**EXERCISE DIRECTIONS**
Please reproduce, character for character, the part of the entries below that opens with the line containing "Expand the Server Licenses section" and closes with the line containing "(x=1748, y=44)", including both of those lines.

Stored data entries:
-- start --

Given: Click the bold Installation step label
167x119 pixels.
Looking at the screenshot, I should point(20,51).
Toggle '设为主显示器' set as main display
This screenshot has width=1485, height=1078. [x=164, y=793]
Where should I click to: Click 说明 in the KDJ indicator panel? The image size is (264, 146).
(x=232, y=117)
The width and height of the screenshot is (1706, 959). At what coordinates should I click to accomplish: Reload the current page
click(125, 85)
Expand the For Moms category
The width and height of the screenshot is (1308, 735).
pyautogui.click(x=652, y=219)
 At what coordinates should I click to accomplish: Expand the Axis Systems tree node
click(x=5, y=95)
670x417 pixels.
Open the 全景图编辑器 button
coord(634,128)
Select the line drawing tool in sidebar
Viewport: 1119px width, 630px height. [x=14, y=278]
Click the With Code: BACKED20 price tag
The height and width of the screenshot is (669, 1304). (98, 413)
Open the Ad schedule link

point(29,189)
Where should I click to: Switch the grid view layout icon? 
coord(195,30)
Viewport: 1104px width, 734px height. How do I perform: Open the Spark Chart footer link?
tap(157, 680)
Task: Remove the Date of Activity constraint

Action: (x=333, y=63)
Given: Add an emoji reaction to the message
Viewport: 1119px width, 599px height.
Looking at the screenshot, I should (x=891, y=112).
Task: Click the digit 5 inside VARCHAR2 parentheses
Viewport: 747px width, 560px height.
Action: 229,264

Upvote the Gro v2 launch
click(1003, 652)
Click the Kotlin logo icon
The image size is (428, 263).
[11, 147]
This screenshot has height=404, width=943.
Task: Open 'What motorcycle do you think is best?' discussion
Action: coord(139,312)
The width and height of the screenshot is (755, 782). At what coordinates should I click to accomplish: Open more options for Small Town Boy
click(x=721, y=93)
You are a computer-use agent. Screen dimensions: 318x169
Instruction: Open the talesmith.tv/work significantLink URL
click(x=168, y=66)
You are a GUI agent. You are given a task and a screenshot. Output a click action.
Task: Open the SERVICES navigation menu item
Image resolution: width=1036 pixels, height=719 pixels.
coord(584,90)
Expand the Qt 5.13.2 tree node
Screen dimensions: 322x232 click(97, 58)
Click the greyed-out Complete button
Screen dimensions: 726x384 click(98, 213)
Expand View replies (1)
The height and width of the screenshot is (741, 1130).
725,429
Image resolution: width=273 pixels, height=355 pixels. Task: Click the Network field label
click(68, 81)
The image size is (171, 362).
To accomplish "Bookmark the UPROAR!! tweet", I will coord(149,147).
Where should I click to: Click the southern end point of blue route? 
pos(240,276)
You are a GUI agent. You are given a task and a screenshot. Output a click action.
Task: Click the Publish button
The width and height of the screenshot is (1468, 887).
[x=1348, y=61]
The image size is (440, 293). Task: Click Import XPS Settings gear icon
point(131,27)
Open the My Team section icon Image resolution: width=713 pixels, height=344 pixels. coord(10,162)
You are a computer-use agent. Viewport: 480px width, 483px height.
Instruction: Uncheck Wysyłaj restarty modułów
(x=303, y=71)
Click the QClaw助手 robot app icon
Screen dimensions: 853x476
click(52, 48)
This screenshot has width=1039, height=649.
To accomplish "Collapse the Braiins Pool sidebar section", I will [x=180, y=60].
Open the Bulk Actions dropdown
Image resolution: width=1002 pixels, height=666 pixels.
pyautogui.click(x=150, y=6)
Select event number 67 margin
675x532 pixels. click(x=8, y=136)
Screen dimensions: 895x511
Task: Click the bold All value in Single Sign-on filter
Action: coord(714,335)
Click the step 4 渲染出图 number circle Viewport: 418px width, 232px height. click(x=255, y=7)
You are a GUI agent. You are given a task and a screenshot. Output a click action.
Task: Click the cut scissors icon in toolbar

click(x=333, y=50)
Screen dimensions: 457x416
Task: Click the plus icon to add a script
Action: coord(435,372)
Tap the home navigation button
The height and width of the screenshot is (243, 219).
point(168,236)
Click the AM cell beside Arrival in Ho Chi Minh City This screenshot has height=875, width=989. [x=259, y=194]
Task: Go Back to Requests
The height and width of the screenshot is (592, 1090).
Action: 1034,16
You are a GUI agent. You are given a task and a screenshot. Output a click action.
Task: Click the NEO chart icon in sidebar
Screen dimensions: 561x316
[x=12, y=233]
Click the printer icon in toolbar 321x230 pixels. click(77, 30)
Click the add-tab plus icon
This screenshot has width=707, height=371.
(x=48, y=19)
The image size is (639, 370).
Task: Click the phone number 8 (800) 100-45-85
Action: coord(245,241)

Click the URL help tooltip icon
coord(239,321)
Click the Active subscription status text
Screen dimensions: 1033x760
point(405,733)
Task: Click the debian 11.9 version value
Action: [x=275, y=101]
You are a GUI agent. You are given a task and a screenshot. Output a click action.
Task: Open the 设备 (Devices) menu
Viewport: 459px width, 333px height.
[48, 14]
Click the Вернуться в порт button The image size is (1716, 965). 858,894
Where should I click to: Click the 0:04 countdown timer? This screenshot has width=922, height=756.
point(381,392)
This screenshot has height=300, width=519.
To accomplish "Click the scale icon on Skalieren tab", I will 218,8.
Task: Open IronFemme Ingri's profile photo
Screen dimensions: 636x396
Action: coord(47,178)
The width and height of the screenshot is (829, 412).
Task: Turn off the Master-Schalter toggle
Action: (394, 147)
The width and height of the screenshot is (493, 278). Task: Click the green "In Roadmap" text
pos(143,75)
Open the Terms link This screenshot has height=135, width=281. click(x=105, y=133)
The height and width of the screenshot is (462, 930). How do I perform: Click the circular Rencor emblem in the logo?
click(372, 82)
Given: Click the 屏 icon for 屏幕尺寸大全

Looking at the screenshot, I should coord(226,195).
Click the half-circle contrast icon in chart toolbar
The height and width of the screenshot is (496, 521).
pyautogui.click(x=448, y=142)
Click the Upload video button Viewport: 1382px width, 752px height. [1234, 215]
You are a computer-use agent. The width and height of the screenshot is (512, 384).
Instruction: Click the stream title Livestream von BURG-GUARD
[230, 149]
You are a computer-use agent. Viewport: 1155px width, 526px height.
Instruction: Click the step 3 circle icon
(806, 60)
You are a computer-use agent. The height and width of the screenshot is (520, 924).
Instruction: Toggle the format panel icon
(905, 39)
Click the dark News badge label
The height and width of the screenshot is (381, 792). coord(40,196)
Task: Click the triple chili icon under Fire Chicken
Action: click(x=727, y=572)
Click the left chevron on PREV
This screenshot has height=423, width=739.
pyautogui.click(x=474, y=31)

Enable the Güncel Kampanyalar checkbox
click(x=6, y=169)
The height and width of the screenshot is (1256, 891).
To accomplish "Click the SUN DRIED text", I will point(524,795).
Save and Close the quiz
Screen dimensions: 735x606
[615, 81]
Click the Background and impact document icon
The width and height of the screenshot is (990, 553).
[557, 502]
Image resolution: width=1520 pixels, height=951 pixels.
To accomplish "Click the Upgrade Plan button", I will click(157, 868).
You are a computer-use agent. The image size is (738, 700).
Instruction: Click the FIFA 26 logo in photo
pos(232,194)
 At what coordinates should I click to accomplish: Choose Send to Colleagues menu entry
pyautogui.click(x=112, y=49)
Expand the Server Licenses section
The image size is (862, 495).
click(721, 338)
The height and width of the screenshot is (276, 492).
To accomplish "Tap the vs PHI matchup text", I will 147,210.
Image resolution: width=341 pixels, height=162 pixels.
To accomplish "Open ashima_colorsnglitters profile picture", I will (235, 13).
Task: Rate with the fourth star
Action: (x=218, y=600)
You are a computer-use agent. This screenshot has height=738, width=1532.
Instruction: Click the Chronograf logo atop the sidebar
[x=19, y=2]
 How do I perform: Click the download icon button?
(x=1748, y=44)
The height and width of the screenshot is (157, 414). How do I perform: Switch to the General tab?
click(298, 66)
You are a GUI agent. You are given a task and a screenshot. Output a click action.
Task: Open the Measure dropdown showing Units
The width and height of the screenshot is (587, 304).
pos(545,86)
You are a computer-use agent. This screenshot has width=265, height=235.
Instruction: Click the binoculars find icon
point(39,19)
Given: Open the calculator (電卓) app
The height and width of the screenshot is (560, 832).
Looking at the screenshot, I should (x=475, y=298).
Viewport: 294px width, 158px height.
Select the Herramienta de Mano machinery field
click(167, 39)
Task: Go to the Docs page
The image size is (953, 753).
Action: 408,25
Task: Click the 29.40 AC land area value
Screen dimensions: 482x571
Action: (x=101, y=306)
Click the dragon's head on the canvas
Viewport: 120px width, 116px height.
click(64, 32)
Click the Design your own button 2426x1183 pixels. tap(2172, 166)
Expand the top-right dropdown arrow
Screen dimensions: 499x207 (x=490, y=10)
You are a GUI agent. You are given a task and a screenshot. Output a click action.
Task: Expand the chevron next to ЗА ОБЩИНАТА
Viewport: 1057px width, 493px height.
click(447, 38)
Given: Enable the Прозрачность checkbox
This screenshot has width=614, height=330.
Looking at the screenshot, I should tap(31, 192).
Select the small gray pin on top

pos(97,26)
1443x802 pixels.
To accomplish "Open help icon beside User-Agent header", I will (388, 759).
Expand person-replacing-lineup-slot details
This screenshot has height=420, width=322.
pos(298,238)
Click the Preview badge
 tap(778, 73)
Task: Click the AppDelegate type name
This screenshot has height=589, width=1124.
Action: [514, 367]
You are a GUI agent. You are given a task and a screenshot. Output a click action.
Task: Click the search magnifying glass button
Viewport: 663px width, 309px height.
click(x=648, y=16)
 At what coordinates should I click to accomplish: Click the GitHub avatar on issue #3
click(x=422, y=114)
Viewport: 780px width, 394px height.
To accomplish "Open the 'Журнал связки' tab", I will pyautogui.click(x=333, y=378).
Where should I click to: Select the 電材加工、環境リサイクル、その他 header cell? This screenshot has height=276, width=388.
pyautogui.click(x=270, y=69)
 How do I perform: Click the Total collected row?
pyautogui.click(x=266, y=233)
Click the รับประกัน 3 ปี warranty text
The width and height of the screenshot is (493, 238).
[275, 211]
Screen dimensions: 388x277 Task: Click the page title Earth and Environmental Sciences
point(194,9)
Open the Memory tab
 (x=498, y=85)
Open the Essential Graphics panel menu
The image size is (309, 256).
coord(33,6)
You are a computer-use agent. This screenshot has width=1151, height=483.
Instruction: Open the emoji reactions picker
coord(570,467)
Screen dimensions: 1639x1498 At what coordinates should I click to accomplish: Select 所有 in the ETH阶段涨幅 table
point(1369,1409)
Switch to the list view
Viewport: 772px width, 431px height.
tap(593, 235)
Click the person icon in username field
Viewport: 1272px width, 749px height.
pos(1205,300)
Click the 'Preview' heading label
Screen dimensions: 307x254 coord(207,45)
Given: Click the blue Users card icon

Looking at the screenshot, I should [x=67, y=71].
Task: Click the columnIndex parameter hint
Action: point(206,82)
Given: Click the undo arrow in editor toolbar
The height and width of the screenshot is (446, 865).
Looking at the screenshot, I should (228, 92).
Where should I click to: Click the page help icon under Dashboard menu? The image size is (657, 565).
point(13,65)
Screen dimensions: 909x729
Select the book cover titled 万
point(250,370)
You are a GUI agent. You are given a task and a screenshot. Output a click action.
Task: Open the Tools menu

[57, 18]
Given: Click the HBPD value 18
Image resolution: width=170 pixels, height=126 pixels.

-- end --

**TASK RESPONSE**
Expand the Server Licenses section
The image size is (862, 495).
click(721, 338)
The height and width of the screenshot is (276, 492).
To accomplish "Tap the vs PHI matchup text", I will 147,210.
Image resolution: width=341 pixels, height=162 pixels.
To accomplish "Open ashima_colorsnglitters profile picture", I will (235, 13).
Task: Rate with the fourth star
Action: (x=218, y=600)
You are a computer-use agent. This screenshot has height=738, width=1532.
Instruction: Click the Chronograf logo atop the sidebar
[x=19, y=2]
 How do I perform: Click the download icon button?
(x=1748, y=44)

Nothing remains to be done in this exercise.